RCMP scaling back search for missing N.S. children
The search for Lily Sullivan, 6, and Jack Sullivan, 4, was launched on May 2

Six days after two children were reported missing from a rural home in Nova Scotia's Pictou County, RCMP say they are scaling back the search and have not ruled out that the case is suspicious.
Crews have been searching for Lily Sullivan, 6, and Jack Sullivan, 4, since May 2, when police received a 911 call reporting that they had wandered away from their home on Gairloch Road in Lansdowne Station.
Staff Sgt. Curtis MacKinnon confirmed during a news conference Wednesday that the RCMP's major crime unit has been involved in the investigation since May 3.
MacKinnon said all missing persons files "are treated as suspicious until our investigation leads us to determine otherwise." He said there have been no confirmed sightings of the children.
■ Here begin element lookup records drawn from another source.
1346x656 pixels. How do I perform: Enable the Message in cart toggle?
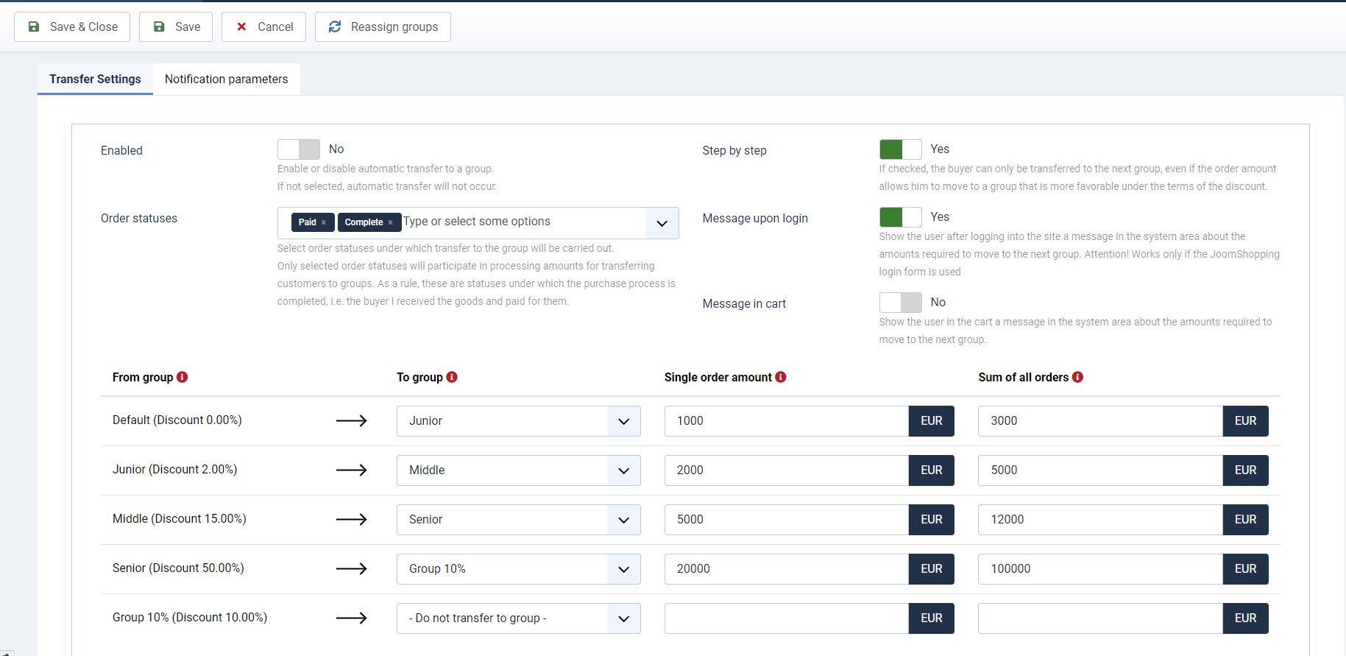[900, 303]

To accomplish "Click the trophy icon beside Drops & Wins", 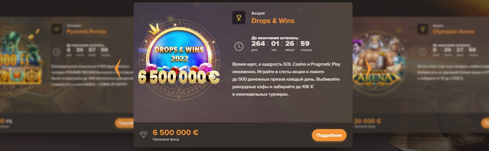I will (239, 17).
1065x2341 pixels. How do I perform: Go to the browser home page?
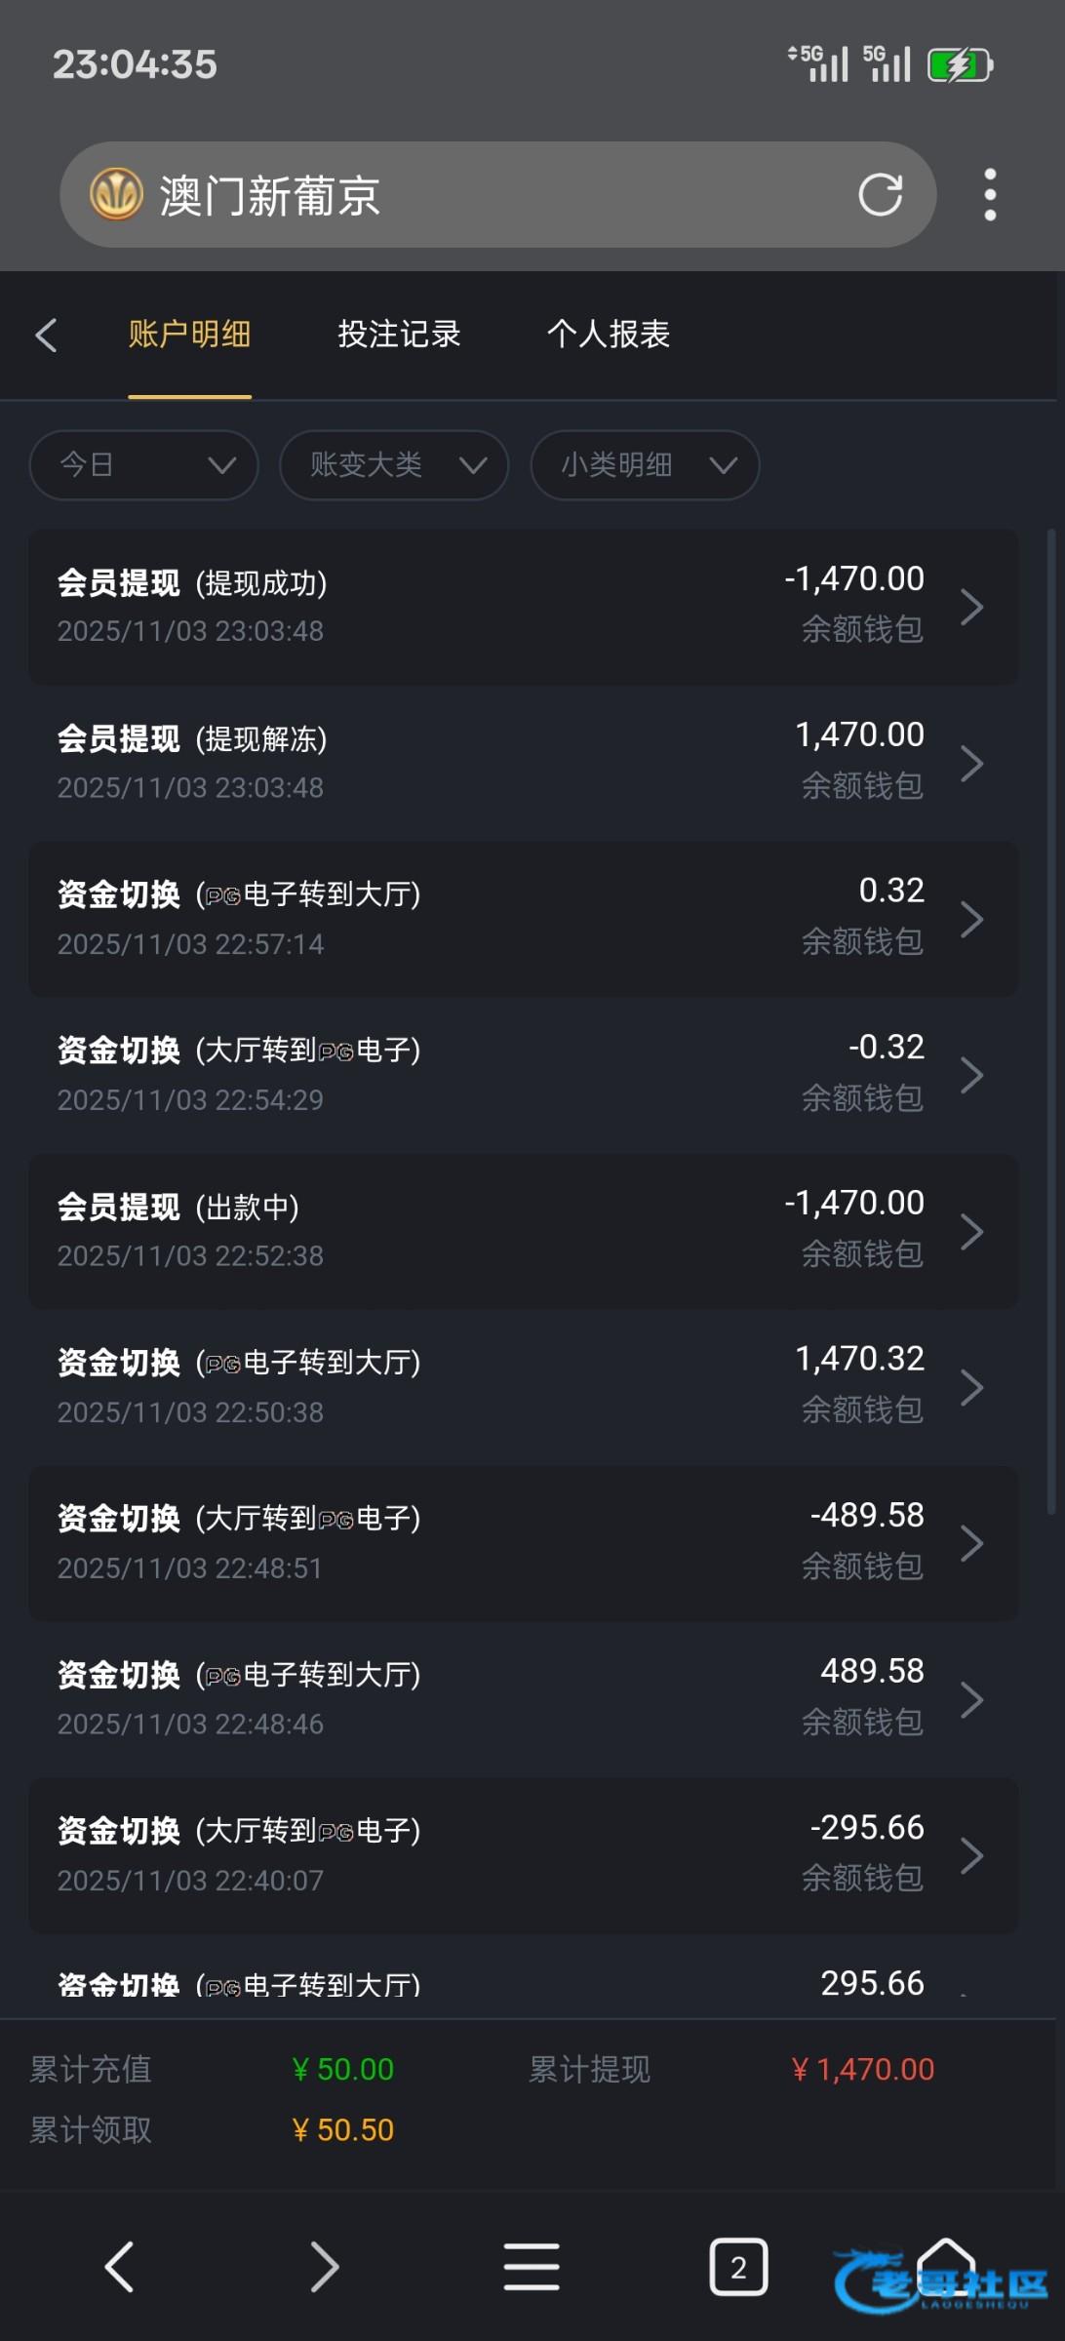tap(945, 2266)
He said the active search is being scaled back, but "we're not packing up and we're not giving up."
"I want to assure you that our missing persons investigation continues," MacKinnon told reporters at an RCMP command centre set up near the children's home, about 25 kilometres southwest of New Glasgow.
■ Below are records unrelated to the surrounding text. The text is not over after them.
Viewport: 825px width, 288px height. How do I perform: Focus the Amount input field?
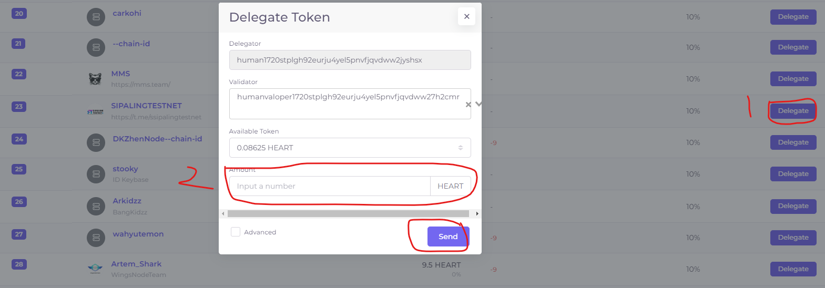click(330, 186)
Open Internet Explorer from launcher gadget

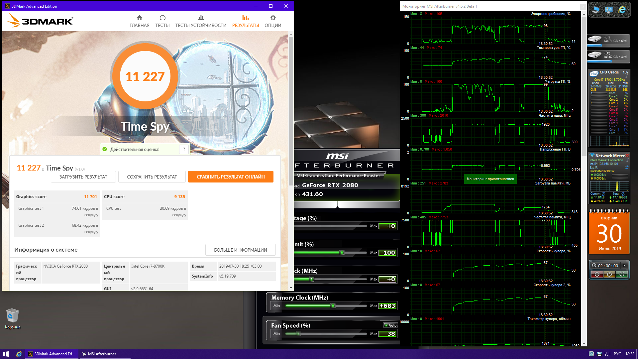[622, 10]
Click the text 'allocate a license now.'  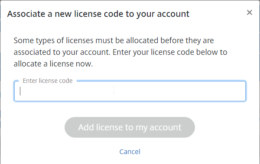click(53, 64)
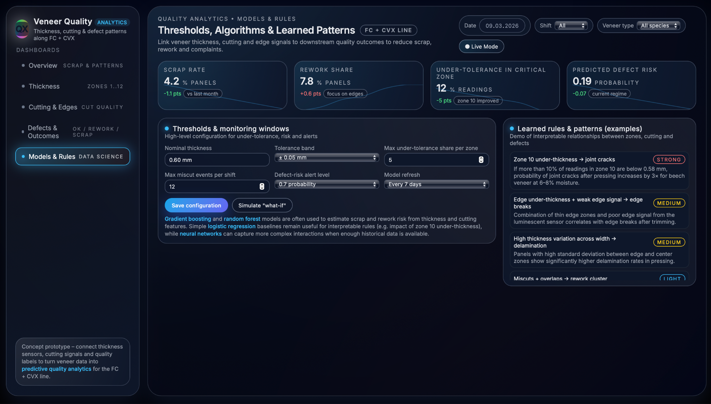Screen dimensions: 711x404
Task: Click the Max under-tolerance share stepper arrows
Action: pos(481,160)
"Our investigation is broad and it won't end until we know where Lily and Jack are and can bring them home."
MacKinnon said when transitioning from an active search to one that's scaled back, the probability of survival is taken into consideration.
Upward of 160 people have been scouring the heavily wooded area surround the children's home each day and night, as helicopters and drones surveyed from overhead.
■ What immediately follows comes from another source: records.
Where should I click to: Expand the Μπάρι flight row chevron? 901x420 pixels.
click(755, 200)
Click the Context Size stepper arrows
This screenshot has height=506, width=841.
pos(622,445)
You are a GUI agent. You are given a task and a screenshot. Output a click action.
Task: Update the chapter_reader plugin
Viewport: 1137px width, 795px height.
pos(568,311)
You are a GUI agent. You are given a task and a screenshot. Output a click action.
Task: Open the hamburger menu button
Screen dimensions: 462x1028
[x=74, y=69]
MacKinnon said searchers have covered a four-square-kilometre area, roughly the size of Halifax's downtown. It is heavily wooded, with many downed trees from when a powerful tropical cyclone blew through the area in 2022.
He said teams will now be returning to ground that has already been covered.
"We want to circle back to increase the probability that all clues have been found," said MacKinnon, flanked by large posters of the children.
Daniel Martell, the stepfather of the children, has said he believes the children slipped out their sliding back door while he and the children's mother were in their bedroom with their one-year-old daughter.
In the days after the disappearance, Martell has remained at the home, receiving daily updates from search and rescue officials and speaking to the reporters who have descended upon the rural community.
On Wednesday, Martell said he was "absolutely exhausted."
"I know everybody that was trying their hardest and searching.... I know they can't go forever," said Martell in an interview at his home following the media briefing. "We're still holding out hope."

The children's mother, Malehya Brooks-Murray, left the area with their one-year-old to be with her family in another part of the province.
The children's grandmother, Cyndy Murray, spoke to The Canadian Press earlier this week in a brief phone interview, adding that police have advised the family against speaking with the public.
"We're just hoping and praying for the best — that's it — for our babies to come home."